Partial Paraplegia: top Josephine County Trial Result

Workplace Injury Leads to Partial Paraplegia: $2.285 Million Verdict.

A man in his 30s, married with a young child, was working in a southern Oregon mill. His job involved feeding boards into a machine that sawed them into long, thin strips of wood. While he was doing his work, the machine kicked back one of the sticks, which impaled him in his torso. 

The worker was taken to the hospital after the workplace injury.  The ER doctor reported that the man had normal motor and sensory functions in both legs.  Over the next four days, the worker suffered progressive neurological deterioration. By the time he was sent to a different hospital, he was a partial paraplegic, with extensive permanent loss of function below the waist.

The man did not know it, but the initial exploratory surgery by the trauma surgeon did not remove pieces of wood and fabric that lodged next to the nerves in the man’s lower spine.  Even a good surgeon can miss that kind of thing as they try to follow the wound path from the flank into the interior of the body. 

After the initial trauma work, primary care of the man passed to an orthopedic surgeon. Oddly, the surgeon did not order appropriate spinal imaging studies after it became clear that the man was losing spinal cord function, and did not request or obtain a neurological or neurosurgical consultation.  As a result, the orthopedist never diagnosed that there was an injury to the spinal cord (technically, the “cauda equina,” which is the name for the central nervous system nerves as they leave the spinal cord and descend below the low back).  

The insurance company for the orthopedic surgeon refused to engage in meaningful negotiations, and the case went to trial in Grants Pass.  During the trial, physician and surgeon witnesses called for the worker showed that the orthopedic surgeon did not use the care, skill, and diligence required for medical specialists in towns comparable to Grants Pass, and if he had, the worker would not have become permanently partially paralyzed in his lower body.

The trial also involved a life care planner with extensive experience calculating the annual costs of medical, household, and other care for a paraplegic.  Another expert witness was a vocational counselor who, through records reviews, interviewing, and testing, determined the amount of the impairment of earning capacity suffered by the worker. 

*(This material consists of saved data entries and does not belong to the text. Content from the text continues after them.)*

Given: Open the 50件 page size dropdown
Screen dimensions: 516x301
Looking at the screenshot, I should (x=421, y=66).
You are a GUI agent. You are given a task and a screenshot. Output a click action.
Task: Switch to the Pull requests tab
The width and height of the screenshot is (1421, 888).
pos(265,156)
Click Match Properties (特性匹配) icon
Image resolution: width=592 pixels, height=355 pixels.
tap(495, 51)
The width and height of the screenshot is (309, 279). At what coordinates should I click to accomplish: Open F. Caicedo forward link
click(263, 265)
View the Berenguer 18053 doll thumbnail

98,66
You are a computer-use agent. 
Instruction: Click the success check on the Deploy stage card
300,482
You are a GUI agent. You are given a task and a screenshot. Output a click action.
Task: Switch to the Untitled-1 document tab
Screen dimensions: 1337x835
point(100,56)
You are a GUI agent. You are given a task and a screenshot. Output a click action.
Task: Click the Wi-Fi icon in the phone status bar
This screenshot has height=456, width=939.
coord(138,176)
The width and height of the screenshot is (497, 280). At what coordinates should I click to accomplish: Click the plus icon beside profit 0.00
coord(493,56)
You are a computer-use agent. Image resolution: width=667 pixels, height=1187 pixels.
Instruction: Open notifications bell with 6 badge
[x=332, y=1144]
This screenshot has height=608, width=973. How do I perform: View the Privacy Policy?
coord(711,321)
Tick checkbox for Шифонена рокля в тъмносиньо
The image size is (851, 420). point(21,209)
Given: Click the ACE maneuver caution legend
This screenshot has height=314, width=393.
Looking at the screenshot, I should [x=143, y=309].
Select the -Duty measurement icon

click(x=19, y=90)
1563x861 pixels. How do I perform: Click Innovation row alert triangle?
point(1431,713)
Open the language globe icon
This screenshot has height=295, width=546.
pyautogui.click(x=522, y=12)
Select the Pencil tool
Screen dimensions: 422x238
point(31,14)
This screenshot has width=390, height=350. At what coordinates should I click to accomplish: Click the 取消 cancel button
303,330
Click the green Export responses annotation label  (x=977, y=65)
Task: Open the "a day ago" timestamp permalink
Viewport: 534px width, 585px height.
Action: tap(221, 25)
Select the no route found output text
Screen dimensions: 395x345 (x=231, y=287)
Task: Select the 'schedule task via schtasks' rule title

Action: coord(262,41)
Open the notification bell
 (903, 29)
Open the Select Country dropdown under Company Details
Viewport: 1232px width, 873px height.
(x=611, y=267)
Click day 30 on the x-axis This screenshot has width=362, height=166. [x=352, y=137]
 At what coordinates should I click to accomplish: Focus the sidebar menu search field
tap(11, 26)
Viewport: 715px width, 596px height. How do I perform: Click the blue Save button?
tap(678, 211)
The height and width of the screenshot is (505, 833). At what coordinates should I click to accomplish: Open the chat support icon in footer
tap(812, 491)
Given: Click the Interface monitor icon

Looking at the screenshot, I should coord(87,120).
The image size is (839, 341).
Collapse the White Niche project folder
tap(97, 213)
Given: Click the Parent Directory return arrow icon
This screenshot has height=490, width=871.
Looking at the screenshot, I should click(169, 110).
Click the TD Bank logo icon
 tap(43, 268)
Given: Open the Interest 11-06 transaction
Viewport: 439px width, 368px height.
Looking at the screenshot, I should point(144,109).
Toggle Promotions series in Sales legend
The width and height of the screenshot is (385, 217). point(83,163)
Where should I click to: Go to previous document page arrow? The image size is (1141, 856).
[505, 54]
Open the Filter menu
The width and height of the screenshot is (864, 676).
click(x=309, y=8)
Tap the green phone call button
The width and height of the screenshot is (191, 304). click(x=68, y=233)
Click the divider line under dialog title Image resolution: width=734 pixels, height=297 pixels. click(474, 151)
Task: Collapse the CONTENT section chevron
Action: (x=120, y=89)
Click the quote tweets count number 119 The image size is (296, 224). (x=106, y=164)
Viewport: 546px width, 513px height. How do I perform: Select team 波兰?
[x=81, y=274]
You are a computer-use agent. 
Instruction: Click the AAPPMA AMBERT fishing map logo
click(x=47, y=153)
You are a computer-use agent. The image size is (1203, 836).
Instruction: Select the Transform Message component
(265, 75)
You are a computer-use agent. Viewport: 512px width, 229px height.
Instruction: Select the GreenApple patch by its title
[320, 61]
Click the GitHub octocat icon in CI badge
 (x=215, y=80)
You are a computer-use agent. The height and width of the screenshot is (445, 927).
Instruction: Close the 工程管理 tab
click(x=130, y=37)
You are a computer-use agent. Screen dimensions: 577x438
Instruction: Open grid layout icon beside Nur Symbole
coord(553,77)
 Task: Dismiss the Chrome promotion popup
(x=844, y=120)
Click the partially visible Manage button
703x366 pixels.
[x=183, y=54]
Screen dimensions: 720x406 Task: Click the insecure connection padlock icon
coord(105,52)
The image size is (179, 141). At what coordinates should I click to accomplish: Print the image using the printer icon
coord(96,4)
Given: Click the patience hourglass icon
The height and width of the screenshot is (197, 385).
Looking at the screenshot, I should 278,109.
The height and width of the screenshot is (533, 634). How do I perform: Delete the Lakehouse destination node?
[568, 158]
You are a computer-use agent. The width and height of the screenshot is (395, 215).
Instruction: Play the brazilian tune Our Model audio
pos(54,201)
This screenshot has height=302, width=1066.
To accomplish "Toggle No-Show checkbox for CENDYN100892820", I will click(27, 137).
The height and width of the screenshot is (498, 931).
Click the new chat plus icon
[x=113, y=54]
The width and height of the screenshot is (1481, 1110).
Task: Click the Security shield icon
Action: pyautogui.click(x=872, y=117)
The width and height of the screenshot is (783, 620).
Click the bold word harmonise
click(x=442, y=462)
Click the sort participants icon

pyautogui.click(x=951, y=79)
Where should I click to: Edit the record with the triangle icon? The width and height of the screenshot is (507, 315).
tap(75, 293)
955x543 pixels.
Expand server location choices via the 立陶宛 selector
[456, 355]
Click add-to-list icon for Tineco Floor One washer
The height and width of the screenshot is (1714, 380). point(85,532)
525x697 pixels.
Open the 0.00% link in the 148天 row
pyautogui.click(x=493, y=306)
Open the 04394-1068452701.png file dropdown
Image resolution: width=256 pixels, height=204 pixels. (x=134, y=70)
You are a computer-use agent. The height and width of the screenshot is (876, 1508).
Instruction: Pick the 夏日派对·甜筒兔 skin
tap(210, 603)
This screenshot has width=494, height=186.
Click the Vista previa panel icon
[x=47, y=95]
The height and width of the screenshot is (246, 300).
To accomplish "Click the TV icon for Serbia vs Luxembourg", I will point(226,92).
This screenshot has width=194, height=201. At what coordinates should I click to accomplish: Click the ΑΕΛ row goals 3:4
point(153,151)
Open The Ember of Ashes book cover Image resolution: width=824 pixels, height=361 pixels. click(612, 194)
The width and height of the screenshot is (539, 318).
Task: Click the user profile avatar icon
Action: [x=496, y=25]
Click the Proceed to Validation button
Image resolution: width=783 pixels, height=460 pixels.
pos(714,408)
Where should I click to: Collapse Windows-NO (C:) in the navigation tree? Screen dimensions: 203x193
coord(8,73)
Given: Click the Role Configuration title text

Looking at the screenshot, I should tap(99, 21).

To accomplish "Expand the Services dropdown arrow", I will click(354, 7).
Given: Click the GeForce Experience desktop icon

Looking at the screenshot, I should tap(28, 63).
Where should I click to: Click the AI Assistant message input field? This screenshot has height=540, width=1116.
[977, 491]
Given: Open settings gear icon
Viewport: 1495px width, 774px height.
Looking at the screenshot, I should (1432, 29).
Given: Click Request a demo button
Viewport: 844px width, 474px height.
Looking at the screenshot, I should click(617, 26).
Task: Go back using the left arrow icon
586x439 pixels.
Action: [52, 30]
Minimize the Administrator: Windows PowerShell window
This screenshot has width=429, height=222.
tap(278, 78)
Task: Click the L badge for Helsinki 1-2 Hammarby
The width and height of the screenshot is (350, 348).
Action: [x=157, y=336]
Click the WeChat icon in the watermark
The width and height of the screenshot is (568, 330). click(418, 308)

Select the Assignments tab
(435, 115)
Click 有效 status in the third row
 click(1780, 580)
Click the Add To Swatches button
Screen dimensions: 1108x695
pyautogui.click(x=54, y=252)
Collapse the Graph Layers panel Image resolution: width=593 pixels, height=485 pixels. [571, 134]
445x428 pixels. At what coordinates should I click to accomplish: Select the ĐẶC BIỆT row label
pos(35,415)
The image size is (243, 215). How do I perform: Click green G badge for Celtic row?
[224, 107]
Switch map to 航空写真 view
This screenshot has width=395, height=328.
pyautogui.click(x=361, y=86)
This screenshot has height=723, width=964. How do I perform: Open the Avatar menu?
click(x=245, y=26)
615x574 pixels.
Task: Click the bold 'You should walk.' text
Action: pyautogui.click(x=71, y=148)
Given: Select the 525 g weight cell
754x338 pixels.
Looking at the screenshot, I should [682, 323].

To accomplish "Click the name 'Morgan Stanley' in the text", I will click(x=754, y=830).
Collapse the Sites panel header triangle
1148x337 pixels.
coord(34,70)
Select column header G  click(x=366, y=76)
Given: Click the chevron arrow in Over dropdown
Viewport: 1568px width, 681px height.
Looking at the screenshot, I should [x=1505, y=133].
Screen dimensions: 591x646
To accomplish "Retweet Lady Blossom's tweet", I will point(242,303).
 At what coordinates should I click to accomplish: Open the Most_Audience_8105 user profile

The insurance defense lawyer argued both that the orthopedic spine surgeon had acted appropriately, and also tried to blame others who were not parties to the case.  As a broad generalization, efforts by a defendant to present evidence that someone else (who is not a party and never was a party) caused the harm is not legally successful unless the defendant shows that such negligence was the sole cause of the injured person’s loss.   Also, as a general rule, when there is a workplace injury, the employer is immune from liability, and no one can allocate a share of legal responsibility to the employer. 

The case was carefully presented, and very capably defended.  A Josephine County jury determined that the worker’s injuries were preventable, that the defendant was negligent, and assessed damages in the amount of $2,285,191.  It was reported at the time that this was the largest  injury verdict in Josephine County.